DO THIS: Collect every line in the records below that contains the word "dimensions", and copy each one in full.

(Raw records)
+++++
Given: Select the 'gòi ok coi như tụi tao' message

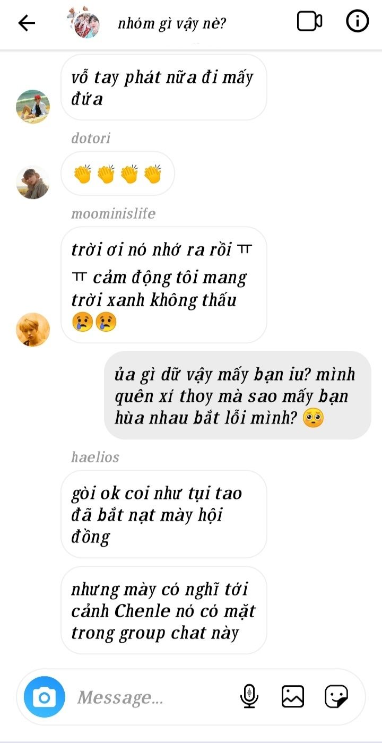Looking at the screenshot, I should point(163,514).
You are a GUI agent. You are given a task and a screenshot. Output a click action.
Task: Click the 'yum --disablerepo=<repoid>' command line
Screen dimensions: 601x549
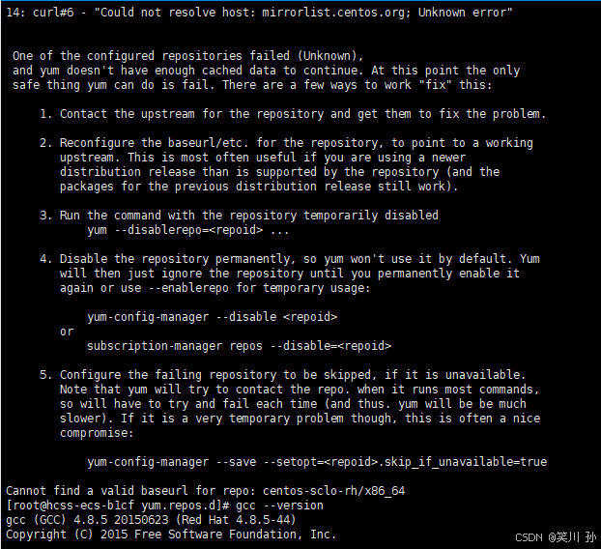pos(187,230)
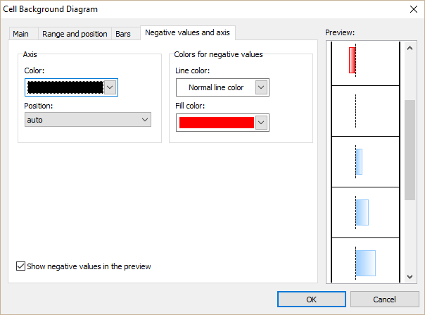Viewport: 425px width, 315px height.
Task: Confirm the dialog with OK
Action: [311, 299]
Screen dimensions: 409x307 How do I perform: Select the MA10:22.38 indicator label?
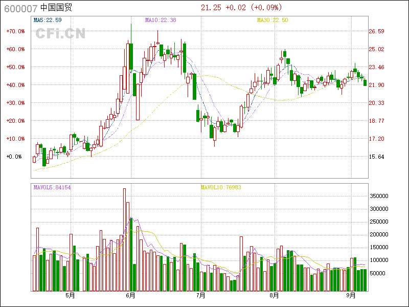pos(161,20)
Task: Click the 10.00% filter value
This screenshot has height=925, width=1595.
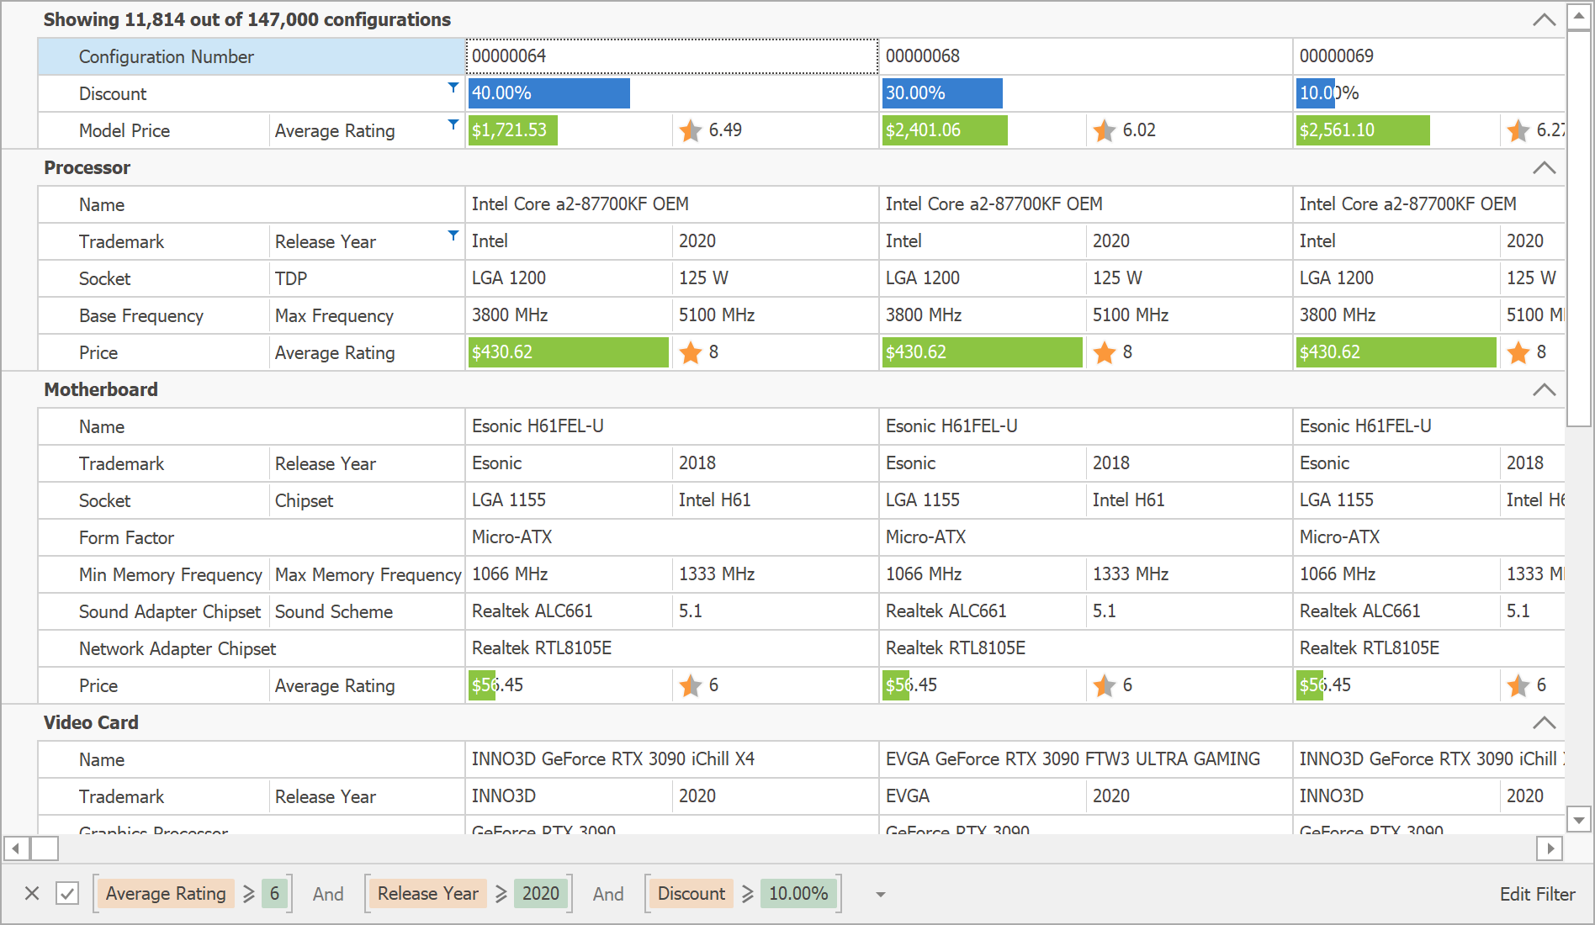Action: click(798, 893)
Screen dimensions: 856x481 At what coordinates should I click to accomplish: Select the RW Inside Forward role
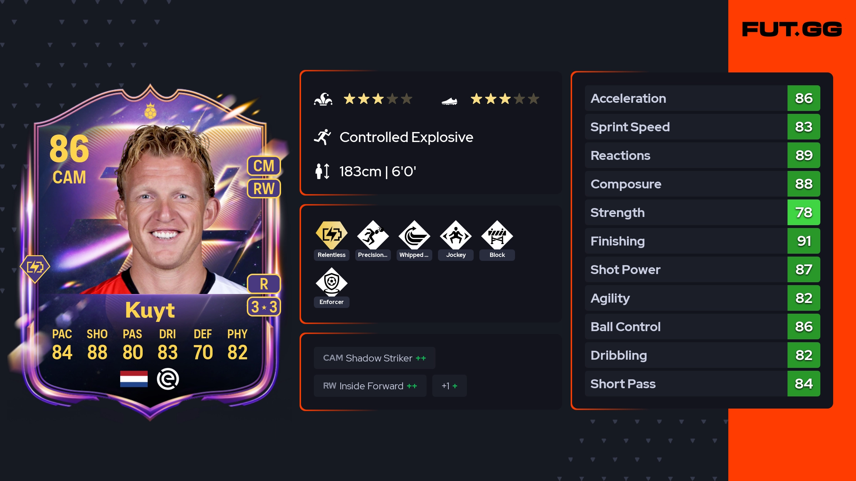pos(370,386)
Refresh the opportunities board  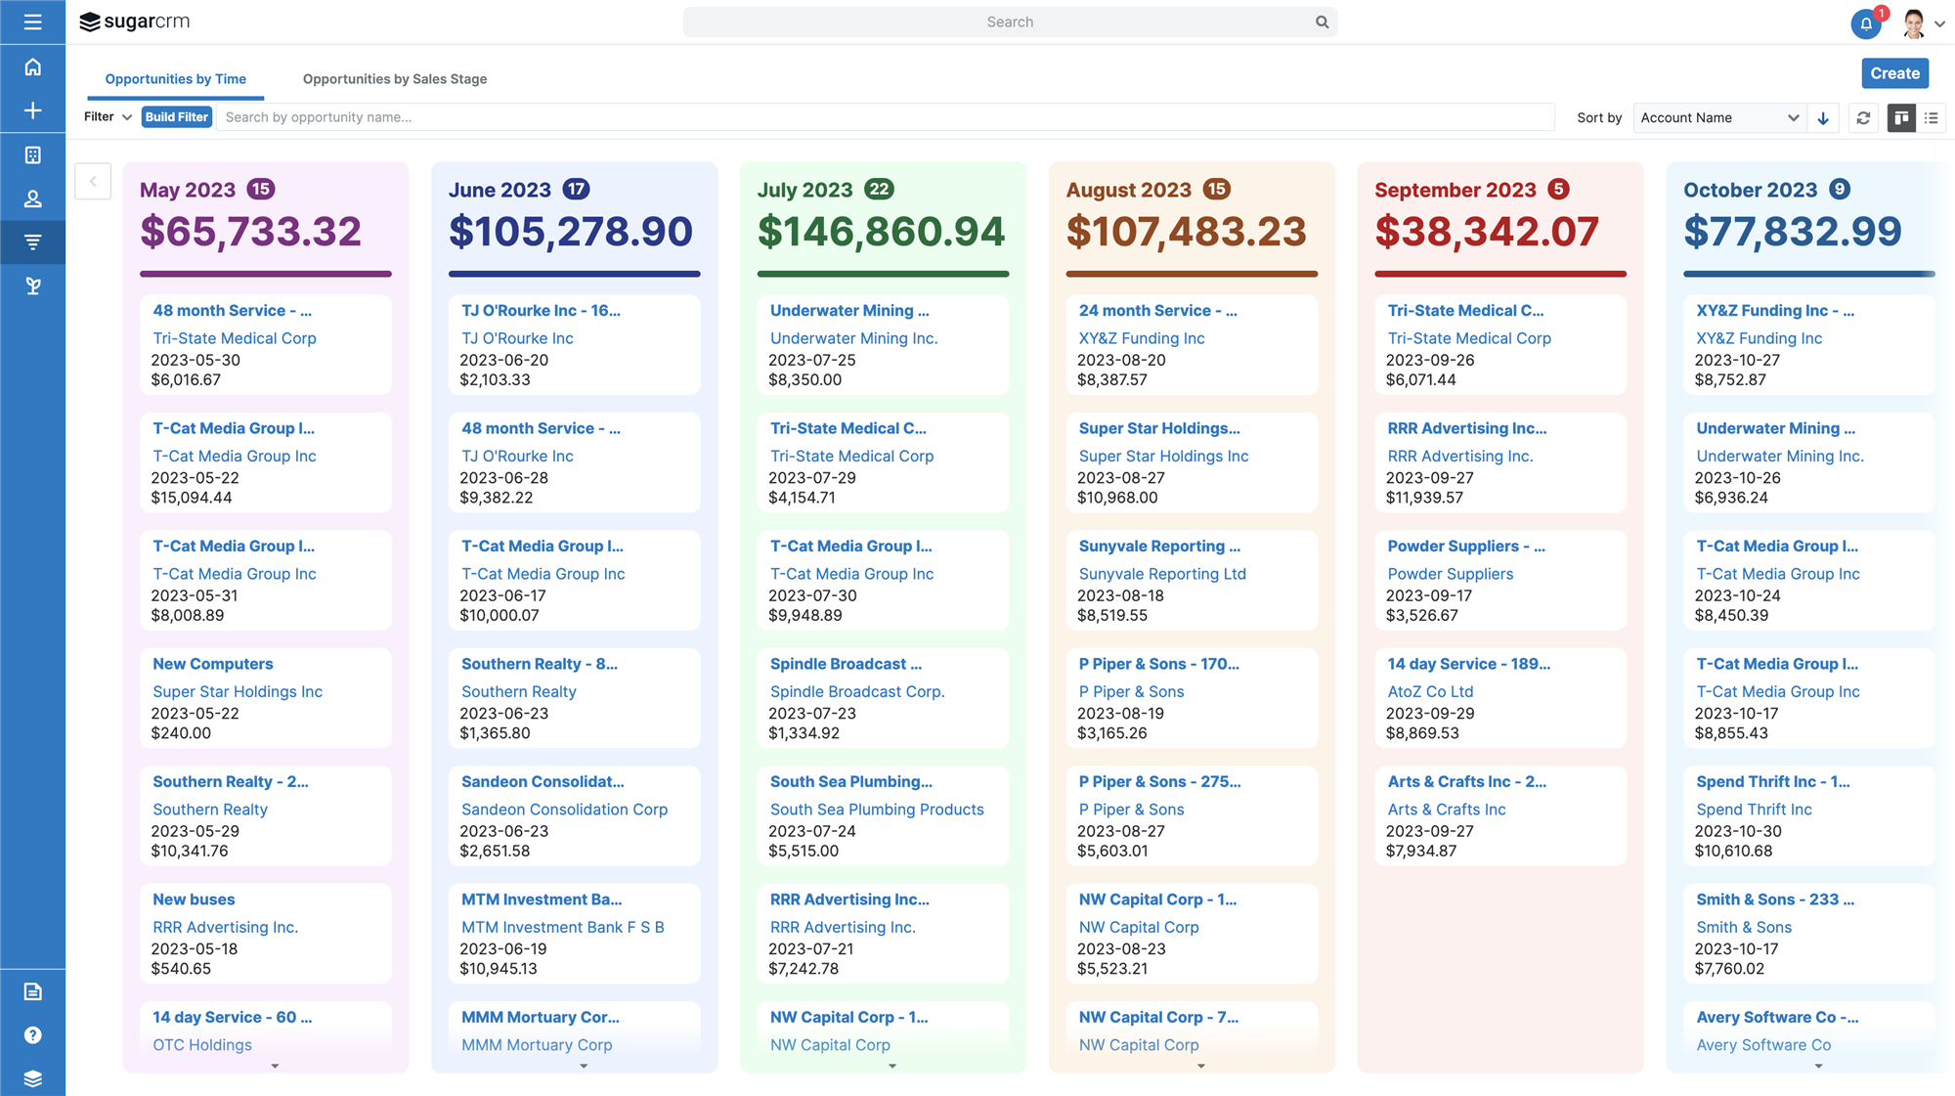[x=1864, y=117]
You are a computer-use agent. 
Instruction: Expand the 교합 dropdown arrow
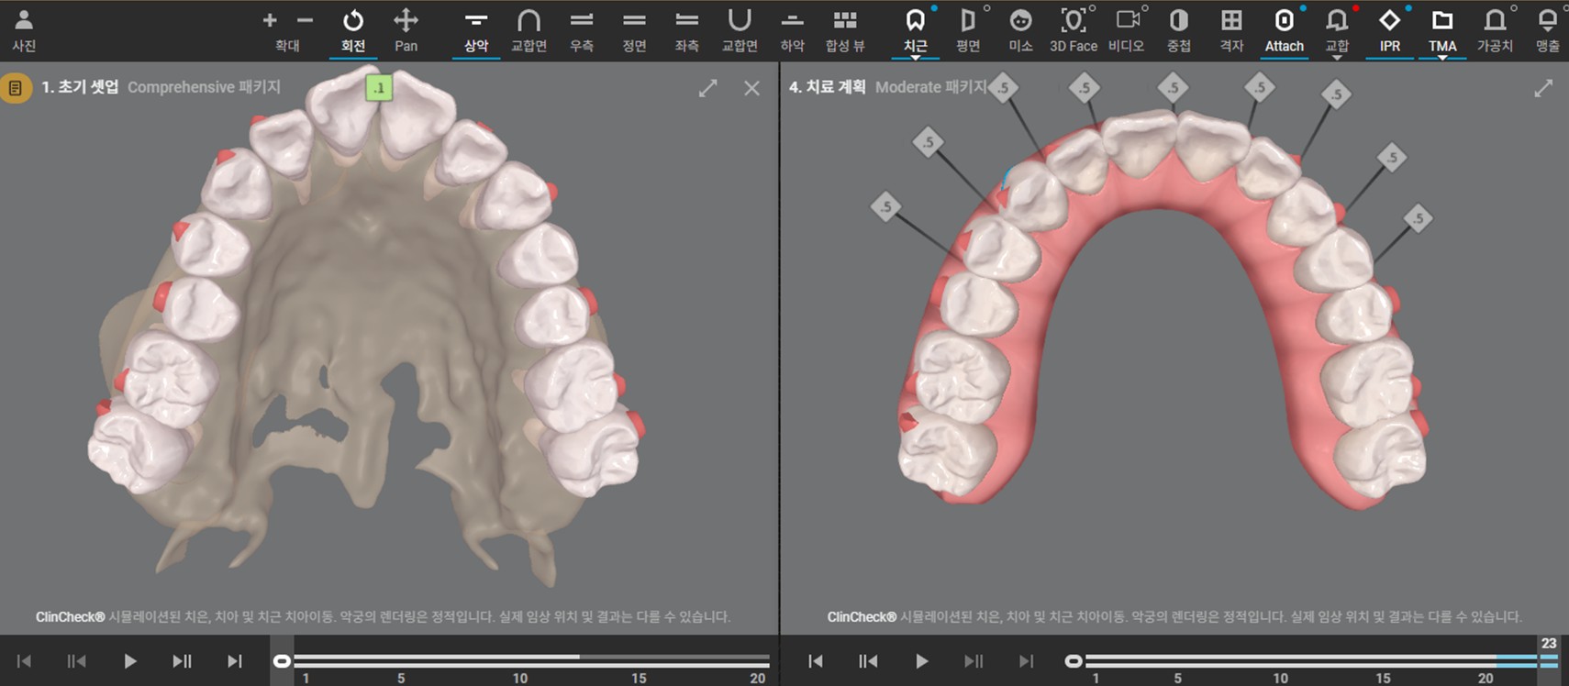pos(1337,58)
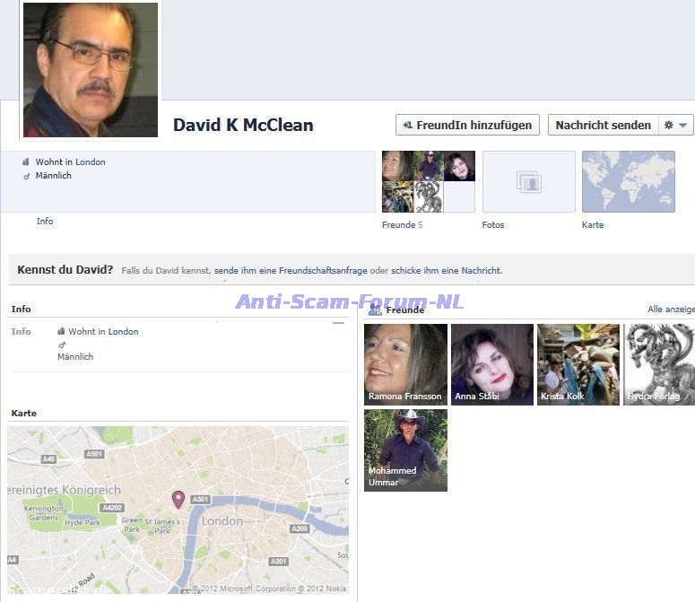Click the Freunde section people icon

375,310
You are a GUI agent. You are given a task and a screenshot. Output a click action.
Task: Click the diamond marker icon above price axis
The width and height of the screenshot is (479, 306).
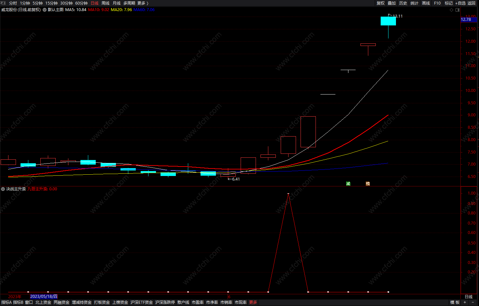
+++++
ANSWER FOR THIS EXERCISE:
Screen dimensions: 601x549
Screen dimensions: 409x307 How do I perform: Select the MA10:22.38 indicator label?
Screen dimensions: 856x481 At what coordinates should I click to accomplish: Select the RW Inside Forward role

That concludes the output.